Adenovirus Vaccine Containing Truncated SARS-CoV-2 Spike Protein S1 Subunit Leads to a Specific Immune Response in Mice

Abstract

The development of an efficient and safe coronavirus disease 2019 (COVID-19) vaccine is a crucial approach for managing the severe acute respiratory disease coronavirus 2 (SARS-CoV-2) pandemic in light of current conditions. In this study, we produced a shortened segment of the optimized SARS-CoV-2 spike gene (2043 bp, termed S1) that was able to encode a truncated S1 protein. The protein was tested to determine if it could elicit efficient immunization in mice against SARS-CoV-2. The presence of the S1 protein was confirmed with immunofluorescence and Western blotting. An adenovirus vaccine bearing the S1 gene fragment (Ad-S1) was administered intramuscularly to mice four times over 4 weeks. SARS-CoV-2 S1 protein humoral immunity was demonstrated in all immunized mice. The serum from immunized mice demonstrated excellent anti-infection activity in vitro. A robust humoral immune response against SARS-CoV-2 was observed in the mice after vaccination with Ad-S1, suggesting that the adenovirus vaccine may aid the development of vaccines against SARS-CoV-2 and other genetically distinct viruses.
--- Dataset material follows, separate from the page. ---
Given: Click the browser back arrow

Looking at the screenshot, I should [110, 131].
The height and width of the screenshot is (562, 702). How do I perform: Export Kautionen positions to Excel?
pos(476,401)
Keywords: S1 gene; SARS-CoV-2; adenoviral vector; immunity; vaccines.

Figure 1

Construction of recombinant adenovirus vaccine and experimental strategy. (A) pAdeno-CMV-S1 is a recombinant adenovirus shuttle plasmid containing the target gene S1. pBHGloxΔE1,3Cre is the adenovirus skeleton plasmid. pBHGloxΔE1,3Cre and pAdeno-CMV-S1 were extracted with a QIAGEN plasmid extraction kit (Beijing North Yitao Trading Co., LTD., Beijing, China). One day before transfection, HEK293 cells were passaged in a 25 cm² cell culture flask. The culture medium was DMEM containing 5% FBS without antibiotics. On the second day, 60–80% of the cells were selected and the transfection solution was added to the cells. After 7 days of transfection, the cells were scraped off, centrifuged, the supernatant discarded, and the cells were resuscitated with PBS. The cells were freeze-thawed repeatedly at −80 °C and 37 °C. After centrifugation, the supernatant contained the primary virus solution. The recombinant adenovirus strain was purified, amplified, and obtained after further processing and designated Ad-S1. The vaccine was injected intramuscularly into the mice for follow-up studies. (B) The depicted time scale of immunization and blood withdrawal.

Figure 2

Identification of recombinant HAdV-C5–SARS-CoV-2 S1 protein and determination of adenovirus titer. (A) PCR detection of the recombinant plasmid with the target gene S1. (B) Western blot detection of SARS-CoV-2. Exponential-growth HEK293 cells were infected with SARS-CoV-2 for 48 h, then the cellular protein was extracted and separated by SDS-PAGE. SARS-CoV-2 expression was confirmed by Western blotting with goat anti-rabbit IgG. (C) Immunofluorescence microscopy of HEK-293 cells infected with Ad-S1 (green). Cells were counterstained with 4′, 6-diamidino-2-phenylindole (DAPI) to stain the nuclei. Scale bar 1000 μm. (D) Plaque assay was used for measurement. Micrographs depicting 10-5, 10-6, 10-7 and 10-8 dilution (from left to right).

Figure 3

Ad-S1 induced altered plasma levels of type 1/2 cytokines, type 1 interferons, and other cytokines. The results were detected by drawing blood from the mice 7 days after the first immunization. The data are presented as box and whisker scatterplots. Each circle represents a single individual. p-values were calculated using a two-sample t-test.

Figure 4

Ad-S1 induced high titers of antibodies (A) and neutralization activity (B,C) in mice. (A) ELISA of SARS-CoV-2-specific serum IgG from Ad-S1-immunized mice. (B) Analysis of pseudovirus activities of serum from the Ad-S1-immunized mice. (C) Analysis of neutralizing activities of serum from the Ad-S1-immunized mice.